Stored items
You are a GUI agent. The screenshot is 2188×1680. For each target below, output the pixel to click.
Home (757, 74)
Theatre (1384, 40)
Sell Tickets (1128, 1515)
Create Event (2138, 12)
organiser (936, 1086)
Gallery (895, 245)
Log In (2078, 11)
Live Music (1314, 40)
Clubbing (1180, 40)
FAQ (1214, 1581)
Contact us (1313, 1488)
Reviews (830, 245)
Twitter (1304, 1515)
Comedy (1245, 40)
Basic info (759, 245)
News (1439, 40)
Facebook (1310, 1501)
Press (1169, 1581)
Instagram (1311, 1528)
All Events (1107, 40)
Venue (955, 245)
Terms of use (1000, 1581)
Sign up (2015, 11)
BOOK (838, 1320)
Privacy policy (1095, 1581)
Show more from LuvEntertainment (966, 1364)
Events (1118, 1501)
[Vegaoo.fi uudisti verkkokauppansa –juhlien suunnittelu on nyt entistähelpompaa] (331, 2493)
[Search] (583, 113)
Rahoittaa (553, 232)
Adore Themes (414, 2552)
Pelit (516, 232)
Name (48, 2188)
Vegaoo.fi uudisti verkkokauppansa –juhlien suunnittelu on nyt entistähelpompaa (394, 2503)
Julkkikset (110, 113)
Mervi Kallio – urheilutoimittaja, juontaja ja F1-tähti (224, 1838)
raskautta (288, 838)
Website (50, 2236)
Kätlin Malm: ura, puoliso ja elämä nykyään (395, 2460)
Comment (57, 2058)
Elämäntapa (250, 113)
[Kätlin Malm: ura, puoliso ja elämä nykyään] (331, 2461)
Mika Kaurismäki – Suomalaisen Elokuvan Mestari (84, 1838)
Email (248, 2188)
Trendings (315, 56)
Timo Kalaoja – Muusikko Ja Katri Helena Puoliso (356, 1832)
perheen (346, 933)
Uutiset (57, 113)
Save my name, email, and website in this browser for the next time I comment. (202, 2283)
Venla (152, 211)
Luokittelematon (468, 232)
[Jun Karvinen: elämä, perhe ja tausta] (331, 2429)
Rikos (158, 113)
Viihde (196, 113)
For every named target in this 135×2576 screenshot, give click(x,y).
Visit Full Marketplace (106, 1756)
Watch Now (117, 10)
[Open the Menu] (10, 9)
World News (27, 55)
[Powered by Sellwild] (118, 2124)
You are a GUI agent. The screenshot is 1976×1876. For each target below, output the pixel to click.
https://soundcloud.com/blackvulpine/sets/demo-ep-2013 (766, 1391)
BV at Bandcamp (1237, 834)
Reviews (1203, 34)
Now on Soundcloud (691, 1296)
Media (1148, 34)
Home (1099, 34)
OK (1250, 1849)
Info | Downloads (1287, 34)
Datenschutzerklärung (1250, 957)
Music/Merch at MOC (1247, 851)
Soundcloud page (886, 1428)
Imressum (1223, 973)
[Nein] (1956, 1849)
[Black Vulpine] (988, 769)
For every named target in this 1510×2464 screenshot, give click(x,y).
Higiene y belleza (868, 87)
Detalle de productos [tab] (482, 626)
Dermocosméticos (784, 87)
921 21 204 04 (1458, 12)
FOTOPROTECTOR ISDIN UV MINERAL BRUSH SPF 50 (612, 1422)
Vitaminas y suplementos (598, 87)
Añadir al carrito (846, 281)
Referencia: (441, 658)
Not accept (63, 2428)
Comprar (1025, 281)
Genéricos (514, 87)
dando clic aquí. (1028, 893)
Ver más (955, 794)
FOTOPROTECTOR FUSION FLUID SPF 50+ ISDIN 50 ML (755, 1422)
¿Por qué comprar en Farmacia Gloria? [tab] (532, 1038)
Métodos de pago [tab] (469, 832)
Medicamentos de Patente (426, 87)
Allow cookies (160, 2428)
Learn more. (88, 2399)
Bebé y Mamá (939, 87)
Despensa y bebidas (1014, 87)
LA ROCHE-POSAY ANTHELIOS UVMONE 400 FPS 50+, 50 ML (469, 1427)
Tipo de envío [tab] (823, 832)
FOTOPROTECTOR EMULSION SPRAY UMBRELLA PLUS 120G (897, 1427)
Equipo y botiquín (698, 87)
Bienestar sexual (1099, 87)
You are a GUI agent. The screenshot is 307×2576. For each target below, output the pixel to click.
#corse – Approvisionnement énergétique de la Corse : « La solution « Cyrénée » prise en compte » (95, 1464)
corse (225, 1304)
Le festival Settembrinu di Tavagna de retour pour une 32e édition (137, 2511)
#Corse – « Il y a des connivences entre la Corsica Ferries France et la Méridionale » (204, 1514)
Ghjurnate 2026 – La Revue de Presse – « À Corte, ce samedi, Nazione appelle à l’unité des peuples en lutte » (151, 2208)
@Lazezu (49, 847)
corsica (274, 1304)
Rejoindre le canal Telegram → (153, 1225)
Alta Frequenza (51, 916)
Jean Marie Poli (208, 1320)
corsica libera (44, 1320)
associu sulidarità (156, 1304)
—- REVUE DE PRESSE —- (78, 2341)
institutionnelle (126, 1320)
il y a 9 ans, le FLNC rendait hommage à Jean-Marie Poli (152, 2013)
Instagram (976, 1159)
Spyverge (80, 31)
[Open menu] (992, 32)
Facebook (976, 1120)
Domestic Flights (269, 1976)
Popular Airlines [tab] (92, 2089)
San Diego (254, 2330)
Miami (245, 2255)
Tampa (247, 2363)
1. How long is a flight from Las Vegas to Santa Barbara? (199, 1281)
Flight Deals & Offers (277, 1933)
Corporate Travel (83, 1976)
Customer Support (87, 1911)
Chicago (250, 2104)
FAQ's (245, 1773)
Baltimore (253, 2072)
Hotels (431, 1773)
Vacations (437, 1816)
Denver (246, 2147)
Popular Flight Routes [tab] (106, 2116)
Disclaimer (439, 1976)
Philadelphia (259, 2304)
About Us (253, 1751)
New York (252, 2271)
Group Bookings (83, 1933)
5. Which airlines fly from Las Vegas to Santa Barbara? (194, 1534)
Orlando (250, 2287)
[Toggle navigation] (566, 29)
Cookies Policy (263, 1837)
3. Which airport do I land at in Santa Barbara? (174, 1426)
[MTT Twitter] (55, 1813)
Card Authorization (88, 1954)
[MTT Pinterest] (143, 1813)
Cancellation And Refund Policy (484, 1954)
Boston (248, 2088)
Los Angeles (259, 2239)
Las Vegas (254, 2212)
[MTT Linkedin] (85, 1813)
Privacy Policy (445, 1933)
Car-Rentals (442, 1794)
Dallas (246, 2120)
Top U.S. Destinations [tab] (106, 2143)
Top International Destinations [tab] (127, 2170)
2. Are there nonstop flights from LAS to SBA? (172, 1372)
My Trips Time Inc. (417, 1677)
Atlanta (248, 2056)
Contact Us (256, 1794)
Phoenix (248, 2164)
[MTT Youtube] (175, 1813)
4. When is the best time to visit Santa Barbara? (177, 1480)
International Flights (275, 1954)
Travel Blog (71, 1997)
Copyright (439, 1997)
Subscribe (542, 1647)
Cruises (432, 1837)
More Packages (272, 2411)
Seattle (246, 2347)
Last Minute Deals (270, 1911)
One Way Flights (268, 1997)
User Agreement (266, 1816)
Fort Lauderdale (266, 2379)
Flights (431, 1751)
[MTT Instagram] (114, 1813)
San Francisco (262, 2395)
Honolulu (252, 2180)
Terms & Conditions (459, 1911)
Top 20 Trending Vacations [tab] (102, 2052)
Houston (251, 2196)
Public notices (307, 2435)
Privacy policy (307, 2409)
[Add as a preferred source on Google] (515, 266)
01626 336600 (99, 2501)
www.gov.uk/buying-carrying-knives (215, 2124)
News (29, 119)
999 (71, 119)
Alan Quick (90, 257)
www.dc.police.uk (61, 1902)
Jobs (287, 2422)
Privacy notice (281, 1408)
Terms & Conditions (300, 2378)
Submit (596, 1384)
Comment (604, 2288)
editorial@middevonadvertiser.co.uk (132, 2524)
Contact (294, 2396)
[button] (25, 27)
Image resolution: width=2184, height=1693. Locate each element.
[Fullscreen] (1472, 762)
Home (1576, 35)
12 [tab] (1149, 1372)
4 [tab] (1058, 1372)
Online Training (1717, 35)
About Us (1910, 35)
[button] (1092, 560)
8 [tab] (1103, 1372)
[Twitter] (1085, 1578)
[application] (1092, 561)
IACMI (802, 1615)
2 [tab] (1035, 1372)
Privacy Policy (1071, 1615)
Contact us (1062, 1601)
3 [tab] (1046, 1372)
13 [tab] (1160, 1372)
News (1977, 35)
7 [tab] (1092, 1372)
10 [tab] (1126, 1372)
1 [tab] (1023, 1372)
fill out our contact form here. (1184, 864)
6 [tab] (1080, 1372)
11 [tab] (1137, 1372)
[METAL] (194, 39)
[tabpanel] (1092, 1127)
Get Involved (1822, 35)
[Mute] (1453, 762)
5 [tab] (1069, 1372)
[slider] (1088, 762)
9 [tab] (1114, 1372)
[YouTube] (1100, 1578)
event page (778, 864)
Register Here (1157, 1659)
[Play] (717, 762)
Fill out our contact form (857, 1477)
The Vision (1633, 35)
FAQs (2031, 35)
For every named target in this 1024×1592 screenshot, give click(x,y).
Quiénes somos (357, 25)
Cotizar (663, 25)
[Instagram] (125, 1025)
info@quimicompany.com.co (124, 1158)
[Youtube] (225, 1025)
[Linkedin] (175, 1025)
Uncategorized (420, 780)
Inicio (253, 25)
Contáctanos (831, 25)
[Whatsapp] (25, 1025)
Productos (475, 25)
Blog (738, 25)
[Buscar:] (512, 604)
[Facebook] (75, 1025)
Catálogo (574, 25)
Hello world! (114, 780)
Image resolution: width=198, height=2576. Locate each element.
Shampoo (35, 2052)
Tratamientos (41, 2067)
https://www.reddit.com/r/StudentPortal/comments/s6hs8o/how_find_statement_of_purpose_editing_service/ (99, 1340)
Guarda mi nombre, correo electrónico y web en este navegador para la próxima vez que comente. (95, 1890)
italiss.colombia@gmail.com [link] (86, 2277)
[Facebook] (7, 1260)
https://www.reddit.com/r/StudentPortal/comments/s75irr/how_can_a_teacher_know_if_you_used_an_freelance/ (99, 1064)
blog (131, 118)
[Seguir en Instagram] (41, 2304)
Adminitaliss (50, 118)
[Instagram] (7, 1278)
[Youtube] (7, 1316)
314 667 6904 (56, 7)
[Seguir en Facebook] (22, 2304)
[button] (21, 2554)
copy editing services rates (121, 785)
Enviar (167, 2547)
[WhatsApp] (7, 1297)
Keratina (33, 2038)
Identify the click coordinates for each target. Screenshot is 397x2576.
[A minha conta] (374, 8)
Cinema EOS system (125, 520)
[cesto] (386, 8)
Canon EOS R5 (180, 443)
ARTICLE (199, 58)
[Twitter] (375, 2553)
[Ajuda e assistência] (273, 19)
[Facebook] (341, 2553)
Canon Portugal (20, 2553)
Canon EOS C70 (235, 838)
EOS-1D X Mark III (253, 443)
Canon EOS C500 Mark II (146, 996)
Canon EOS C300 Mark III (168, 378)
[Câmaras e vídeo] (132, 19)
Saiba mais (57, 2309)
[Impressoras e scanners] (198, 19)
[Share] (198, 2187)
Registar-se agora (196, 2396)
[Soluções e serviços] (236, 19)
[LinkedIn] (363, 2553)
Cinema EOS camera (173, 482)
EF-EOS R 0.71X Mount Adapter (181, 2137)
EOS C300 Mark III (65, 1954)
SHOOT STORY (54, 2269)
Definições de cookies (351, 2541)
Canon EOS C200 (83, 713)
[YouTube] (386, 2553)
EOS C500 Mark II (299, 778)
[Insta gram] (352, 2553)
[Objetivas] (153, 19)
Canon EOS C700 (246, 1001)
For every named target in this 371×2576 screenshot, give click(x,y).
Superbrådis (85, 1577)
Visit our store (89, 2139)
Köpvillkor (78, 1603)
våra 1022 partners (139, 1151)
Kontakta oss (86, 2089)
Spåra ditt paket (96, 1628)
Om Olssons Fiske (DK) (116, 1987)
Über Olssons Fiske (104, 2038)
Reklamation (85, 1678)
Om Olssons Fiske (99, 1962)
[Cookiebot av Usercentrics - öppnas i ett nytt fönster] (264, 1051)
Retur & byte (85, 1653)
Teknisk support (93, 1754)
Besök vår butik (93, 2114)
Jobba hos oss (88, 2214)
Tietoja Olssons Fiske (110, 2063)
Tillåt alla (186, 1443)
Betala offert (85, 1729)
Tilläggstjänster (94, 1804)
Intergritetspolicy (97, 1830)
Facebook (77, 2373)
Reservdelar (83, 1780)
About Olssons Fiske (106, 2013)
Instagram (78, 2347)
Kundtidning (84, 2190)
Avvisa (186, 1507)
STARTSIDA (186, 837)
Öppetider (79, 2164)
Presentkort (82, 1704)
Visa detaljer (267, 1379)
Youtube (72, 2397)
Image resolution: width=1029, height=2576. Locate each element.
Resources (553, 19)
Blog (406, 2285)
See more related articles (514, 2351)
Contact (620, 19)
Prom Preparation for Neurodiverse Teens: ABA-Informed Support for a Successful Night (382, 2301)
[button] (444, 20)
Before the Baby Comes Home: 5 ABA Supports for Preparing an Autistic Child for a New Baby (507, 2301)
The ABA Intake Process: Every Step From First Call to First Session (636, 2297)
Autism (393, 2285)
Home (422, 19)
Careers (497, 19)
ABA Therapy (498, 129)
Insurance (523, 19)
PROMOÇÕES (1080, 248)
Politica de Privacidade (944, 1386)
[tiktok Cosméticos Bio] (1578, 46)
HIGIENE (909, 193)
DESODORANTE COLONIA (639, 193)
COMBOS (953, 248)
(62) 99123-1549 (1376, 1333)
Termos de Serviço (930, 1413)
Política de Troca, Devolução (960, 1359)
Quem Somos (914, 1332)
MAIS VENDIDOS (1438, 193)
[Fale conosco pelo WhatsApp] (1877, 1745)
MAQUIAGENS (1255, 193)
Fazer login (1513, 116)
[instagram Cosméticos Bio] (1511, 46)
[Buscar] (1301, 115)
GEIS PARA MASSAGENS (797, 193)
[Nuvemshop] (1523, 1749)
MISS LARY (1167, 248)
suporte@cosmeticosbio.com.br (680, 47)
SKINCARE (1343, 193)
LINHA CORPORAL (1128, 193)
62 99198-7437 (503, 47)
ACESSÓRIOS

Exercise directions: Once you reach the line with "raskautta (288, 838)" in the data above, copy it and every line after it exactly, up to and including the line with "Trendings (315, 56)".

Solution for this task:
raskautta (288, 838)
Website (50, 2236)
Kätlin Malm: ura, puoliso ja elämä nykyään (395, 2460)
Comment (57, 2058)
Elämäntapa (250, 113)
[Kätlin Malm: ura, puoliso ja elämä nykyään] (331, 2461)
Mika Kaurismäki – Suomalaisen Elokuvan Mestari (84, 1838)
Email (248, 2188)
Trendings (315, 56)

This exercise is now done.